Frank watched the puzzlement with Maggie on Jake’s face, knowing that he was not seeing a woman, just an impediment, a low level civil servant. Seeing her ready to fight him confused him. When he met Frank’s eyes, his face changed as if Frank was more his equal, as if he were more experienced in fighting against other men. With Frank, however, his face showed another kind of puzzlement, perhaps one of not understanding why Frank wasn’t beside him, as if Frank should be working on the final report, encouraging the bulldozer’s progress, continuing his upward bound professional growth as a young professor. Jake had brought Frank into the project and could not understand why his carefully selected appointee had rebelled and was standing on a little hill about to be totally destroyed.

The police shifted their feet, some of the officers seemingly restless with their assignment. Frank and Maggie continued to cheer each other to appear brave. Jake smiled and motioned to Buddy to speed up the machine. The juggernaut moved more quickly, the crackling rolling thing of twisted sharp metal and wreckage, tumbling, lurching, smashing toward the two archeologists and their bare skin.

About a hundred feet from the hill, a can of bright red paint appeared at the top of the roll, once probably stored in some remote cupboard in the old house, and strangely unexploded from the intense heat of the night before. It tumbled in the wire and branches and suddenly burst open with a popping sound just at the top of the roll. Frank watched as the roll turned forward and the paint dribbled from the bent container. It ran down over the various pieces of blackened wood like blood and dripped on the tiny bits of green grass still left on the old lawn.

Then the operator stopped the engine, quiet returning to the marsh again. Jake rushed over, his arm waving in surprise. Buddy climbed down, his boots clumping on the steel of the bulldozer frame. He inspected the engine and shook his head. Then he pulled some tools from a metal box on the running board of the great tractor and began to disassemble a part of the engine. Jake stamped back and forth, his hands on his hips.

Frank listened to the clanking of the wrenches, dreading the end of that noise. He reached for Maggie’s hand and together they waited for the inevitable.

 

Chapter 21

 

 

Out on the river, a small breeze had come up. In the quiet without the diesel engine roar, Frank could hear a loose cable slamming against the side of the barge, the steel resounding, still sounding to Frank like the cry of a child. Hanging across the river, the great crane still struck eerily towards the site, moving slightly up and down with the tidelap and the wind.

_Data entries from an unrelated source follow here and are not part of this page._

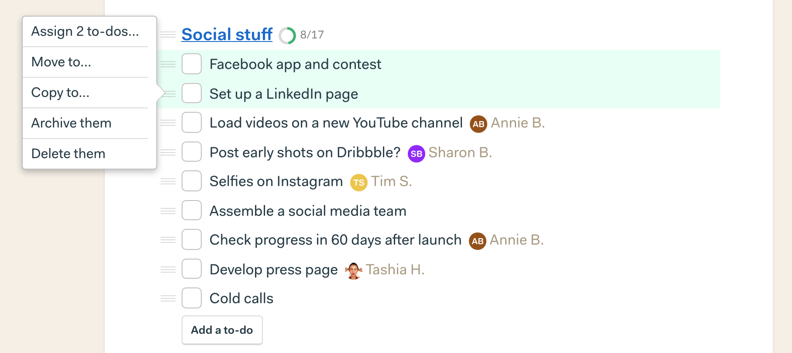The height and width of the screenshot is (353, 792).
Task: Click Annie B.'s avatar on Check progress task
Action: [x=478, y=241]
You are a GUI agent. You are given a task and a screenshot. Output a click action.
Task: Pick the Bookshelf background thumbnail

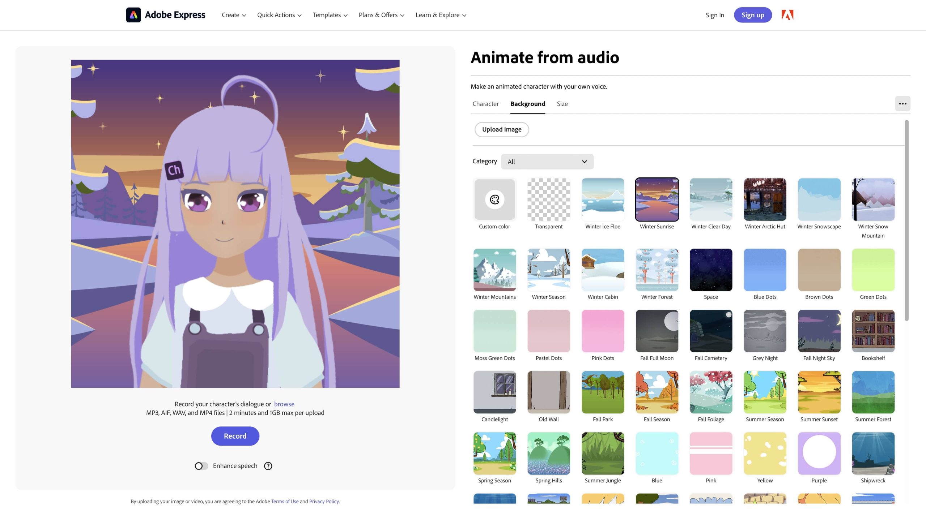(x=873, y=331)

This was the first time he had been able to inspect the damage to the bridge from last night’s firefight. Frank could see the terrible scars ripped into the ancient concrete of the bridge by the machine gun bullets. Here, the iron central draw mechanism of the bridge was bent in some places where shells had ricocheted from them. In an absurd tribute to the workmanship of the previous century’s Maryland ironworkers, none of the rounds from the police boat had been strong enough to pierce or destroy the old iron. The church too was more tumbled. The walls were scorched black from the tracers.

The breeze brought a new sound that contrasted with the clank of the crane. This was the swishing and squeaking sound of oars in oarlocks. Along the brush and tree trunks at the river’s edge, there was movement, flashes of orange and black against the bright glare. Then, from under the bridge arches, small wooden rowboats moved single file toward the site shoreline.

Frank showed Maggie the rowboats. Frank could see the orange and black of human butterflies, several in the front part of each boat, wings folded to their sides. Behind the butterflies, two others, their wings folded beside them, sitting side by side, rowed the craft. The rhythm of the oars resembled drumbeats as they touched the water, dipped, pulled and then spat the river water behind.